Introduction

As many countries began implementing restrictions aimed at reducing the transmission of COVID-19, there was concern these measures may have unintended consequences on the mental and physical health of affected populations. Disruptions in sleep patterns and mental health issues had previously been linked with restriction of movement, psychological distress, limited social engagement and modified daily routines.^1-3 Chronic sleep issues can eventually develop into sleeping disorders resulting from the body’s inability to regulate its natural sleep mechanism and negatively impact learning and memory.^4-5 Through this research, we looked to better understand changes in sleep/wake behavior as a result of the COVID-19 lockdowns among a cohort of optometry school students.

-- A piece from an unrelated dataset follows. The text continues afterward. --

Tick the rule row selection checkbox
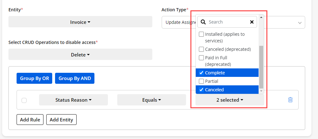This screenshot has width=318, height=139. coord(24,100)
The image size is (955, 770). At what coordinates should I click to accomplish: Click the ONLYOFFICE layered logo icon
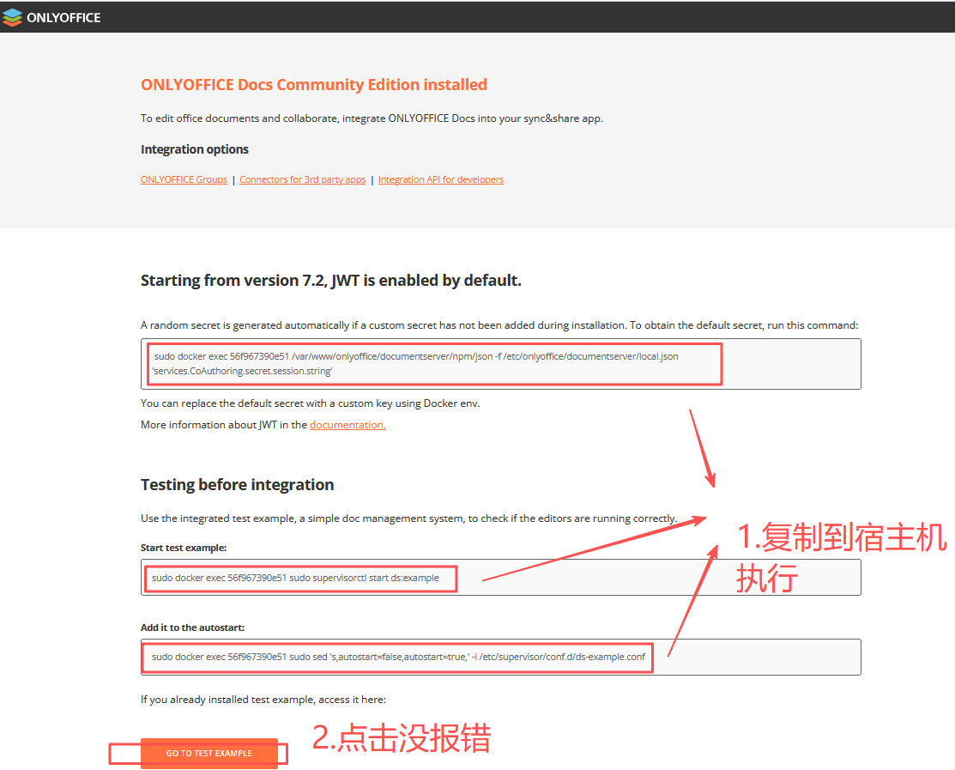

Circadian rhythm, the body’s biological clock, is responsible for controlling the sleep/wake cycle corresponding to the 24-hour light/dark phases of the Earth.^6-7 In addition, it can be influenced by physiological changes, diet, social/physical activity and artificial lighting.^7-9 The COVID-19 lockdowns dramatically altered daily structure and daily routines, leaving no aspect untouched. This led to an abrupt convergence of personal and professional life as “work from home” and remote learning responsibilities intersected with caregiving and self-care needs.¹⁰ This unexpected shift in daily activities requires further analysis to determine whether such changes affect individual sleep behavior and learning potential.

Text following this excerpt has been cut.